-- Supplied records start --

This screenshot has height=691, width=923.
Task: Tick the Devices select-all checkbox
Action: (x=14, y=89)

-- Supplied records end --
-- Supplied records start --

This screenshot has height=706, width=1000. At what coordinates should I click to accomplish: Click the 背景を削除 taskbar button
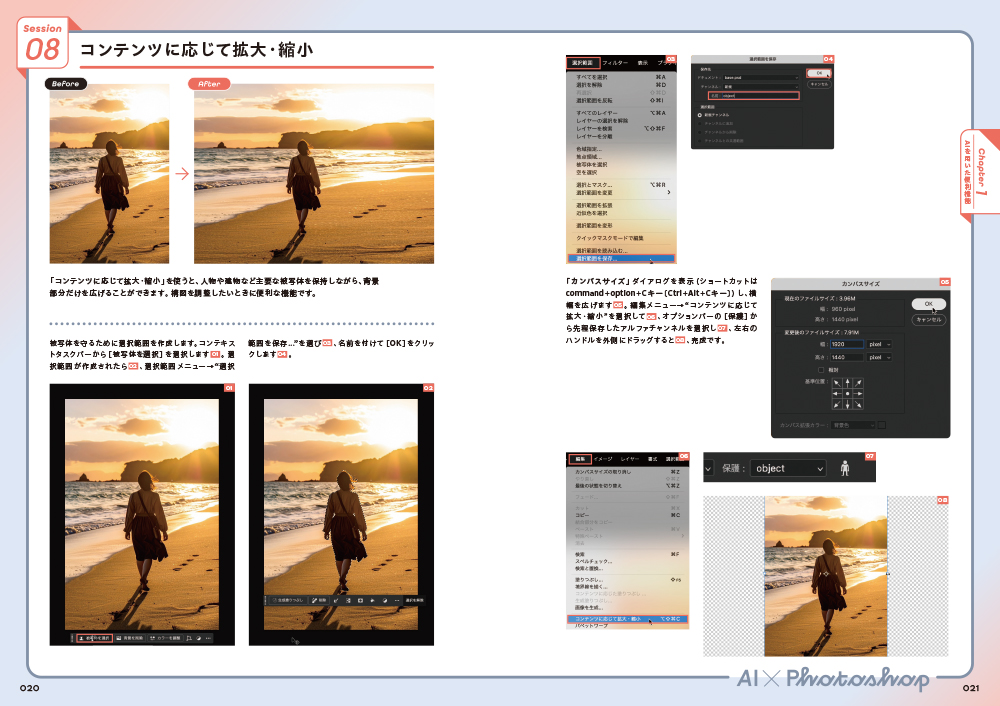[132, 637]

-- Supplied records end --

◆ Your task: Express the records from the line containing "This screenshot has height=691, width=923." through the line containing "Action: (x=14, y=89)", inclusive, as a numbered list, omitting any blank lines.

◆ Solution:
1. This screenshot has height=691, width=923.
2. Task: Tick the Devices select-all checkbox
3. Action: (x=14, y=89)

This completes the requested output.